The trouble lies on the :extract, that’s where some of the invalid characters appear.
How would you approach this? What’s the best way to force the encoding to UTF8, discarding invalid characters? Should this be done in Elixir or on Postgres?
I believe the answer you are looking for is “use iconv”.
You can either use the command line thing iconv and pipe the stuff through it, or use the hex package. In both cases if you want to discard the unmatched characters you should use //IGNORE option.
If you are struggling with a character or two ill formatted bytes, and you know that the text you have is otherwise utf8, you could reject any non utf8 characters.
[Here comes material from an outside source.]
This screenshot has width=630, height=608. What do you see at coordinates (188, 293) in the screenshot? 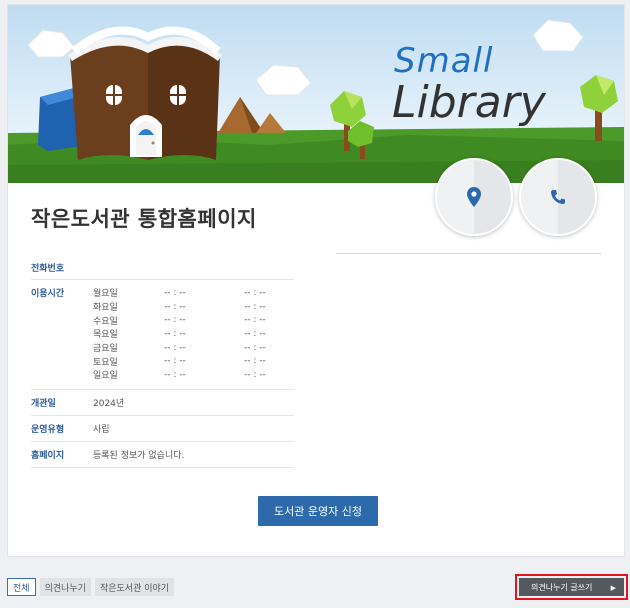
I see `hours-line: 월요일 -- : -- -- : --` at bounding box center [188, 293].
Something like:
defmodule Strip do
@doc """
iex> Strip.strip_utf "Tallak\xc3\xb1 Tveide"
"Tallakñ Tveide"
"""
def strip_utf(str) do
strip_utf_helper(str, [])
end
defp strip_utf_helper(<<x :: utf8>> <> rest, acc) do
strip_utf_helper rest, [x | acc]
end
defp strip_utf_helper(<<x>> <> rest, acc), do: strip_utf_helper(rest, acc)
defp strip_utf_helper("", acc) do
acc
|> :lists.reverse
|> List.to_string
end
end
For a iconv replacement in pure Elixir, check out my codepagex library on hex.pm
This is very cool, thank you! You wrote it to get rid of iconv system dependency? I actually found a few people have had troubles installing it or compiling the erlang bindings.
Actually from my ruby experience I always had trouble with native gems. And also on a windows machine dealing with non utf8 text all the time. So I created codepagex. It was also an excercise in macro programming. I’m quite happy with it, but there’s always room for improvement. I started making a performance comparison with iconv, but unfortunately it is rather slow in comparison right now. It has sort of equal performance for short strings and high parallelism…
But i can guarantee it installs in a few seconds with no issues. Also, the options for handling errors in encoding are super flexible, and the interface is very Elixirish (I hope at least), not just a mapping over a C interface
Thank you @tallakt - avoiding the iconv dependency would be great!
I’ve tried the example you posted, but I can’t make it work. How do you call it? The function has 2 parameters, but all I have is a string, with unknown encoding (as it comes from an extract of a random page), that has invalid utf8 characters.
I tried also the Codepagex library, but I can’t use to_string/2 because I don’t know the encoding the string might be in.
The Null character and the other control ascii characters should always be escaped, Space and punctuation marks should be encoded to html to prevent xss and code injection attacks from users. Someone should come up with embedded filters that does this automatically, and can’t be fooled from url encoding methods.